This time last year I was in the thick of finding out that I had abnormal cell growth on my cervix that was slowly moving towards cancer. In October, two days before I had the cells removed through a LEEP procedure, I wrote a post about it. I was very hesitant to write about this because it was really stressful and personal. Writing turned out to be very cathartic and I am still shocked at the response from readers; I get emails and comments almost daily from women who have been in similar situations.
Here are the four previous posts in which I’ve written about my experience with cervical dysplasia (abnormal cell growth), my fear of cervical scar tissue causing issues with pregnancy and delivery, and recovering from the LEEP procedure.
The issues with cervical scar tissue
After the LEEP last October my doctor recommended a three month follow up pap. I was very anxious at the appointment in February and while waiting for the results. It came back ‘normal’ and my relief was palpable.
The doctor again recommended a three month follow up pap but I decided that my cervix had been poked, swiped, and messed with quite enough for a little while. This was a personal choice, I am not backing my decision with medical research but to me it made sense to give the tissue time to heal.
Last week, 7 months since my ‘normal’ pap, I decided it was time to follow up again. Last night I got the results back; ‘normal’ again. No dysplasia. I felt a relief of tension and stress that I didn’t even know I was holding on to.
Unfortunately, dysplasia can always return so while the stress of the situation and the physical ramifications are fading I am determined to stay focused on preventing a re-occurrence
Here’s what I’ve been doing over the last year, and plan to continue, to decrease my chances of health issues due to cervical dysplasia.*
- Up my folate (natural sources of folic acid) by eating lots of greens and beans everyday.
- Increase my selenium by eating a brazil nut each day. Women with dysplasia often have low levels of selenium and adequate selenium levels have been successful in preventing cancer.

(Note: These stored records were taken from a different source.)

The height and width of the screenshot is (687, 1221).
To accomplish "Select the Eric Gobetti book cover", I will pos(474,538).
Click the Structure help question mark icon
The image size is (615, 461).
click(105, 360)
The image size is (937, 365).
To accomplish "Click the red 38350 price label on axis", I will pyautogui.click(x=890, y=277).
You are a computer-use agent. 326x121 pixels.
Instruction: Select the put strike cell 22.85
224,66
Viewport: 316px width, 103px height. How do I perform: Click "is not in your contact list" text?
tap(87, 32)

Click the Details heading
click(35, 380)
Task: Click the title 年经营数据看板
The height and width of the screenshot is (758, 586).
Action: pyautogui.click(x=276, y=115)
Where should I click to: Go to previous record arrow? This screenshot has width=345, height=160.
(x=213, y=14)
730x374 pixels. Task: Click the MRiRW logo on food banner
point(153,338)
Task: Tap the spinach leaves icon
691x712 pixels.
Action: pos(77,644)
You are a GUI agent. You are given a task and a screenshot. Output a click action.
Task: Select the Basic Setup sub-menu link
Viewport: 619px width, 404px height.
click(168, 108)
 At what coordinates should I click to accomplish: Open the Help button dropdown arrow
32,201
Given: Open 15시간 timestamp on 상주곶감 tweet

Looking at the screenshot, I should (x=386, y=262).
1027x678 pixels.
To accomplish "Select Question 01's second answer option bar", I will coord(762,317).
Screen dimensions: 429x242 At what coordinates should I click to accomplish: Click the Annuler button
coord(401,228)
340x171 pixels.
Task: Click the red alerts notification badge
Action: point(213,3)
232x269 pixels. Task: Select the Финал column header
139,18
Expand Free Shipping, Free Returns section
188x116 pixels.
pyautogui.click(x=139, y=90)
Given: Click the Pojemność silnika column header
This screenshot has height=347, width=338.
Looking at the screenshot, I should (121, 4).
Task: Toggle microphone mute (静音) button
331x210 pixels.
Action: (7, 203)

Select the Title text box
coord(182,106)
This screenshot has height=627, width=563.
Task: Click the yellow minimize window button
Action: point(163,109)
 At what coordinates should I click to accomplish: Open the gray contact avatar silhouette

One brazil nut supplies nearly 100% of the RDA for selenium.
- Decrease my coffee, alcohol, and refined sugar. None of these tasty things are stellar for the immune system.
- Drink green tea.
- Continue eating fermented foods to boost the ol’ immune system.
- Take turmeric.
- Eat shiitakes. Shiitake mushrooms are super powerful immune boosters and delicious.
- Get acupuncture and take Traditional Chinese Medicine herbs. I’ve had great success with acupuncture helping me with insomnia and preventing colds/flus in the past and feel that acupuncture is one of the best things I can do to boost my immune system. I firmly believe that the needles and the herbs have helped me calm down about the whole situation. Since starting treatment I feel much happier, more energetic, much more motivated, clearer headed, and less emotional. If it’s also boosting my immune in the process then bonus!
- Make sure to eat lots of foods containing vitamin A. These include greens and yellow/orange foods (easy now that it’s winter squash season!).
- Up vitamins C and E. Spinach, eggs, and sunflower seeds are great sources of E. Citrus and steamed kale are good sources of C.
*This information is not intended as medical advice.
Check out the comments to the above linked posts to read other about other woman’s experience with cervical dysplasia. As with most health issues, this one is not a cut-and-dry, one-size-fits-all, experience. I really appreciate everyone who has written in and shared their particular story and my heart goes out to any woman dealing with this. Our health can sometimes feel out of our control and I believe this is amplified when it pertains to the reproductive organs. Let’s keep sharing our stories, our experience, our knowledge.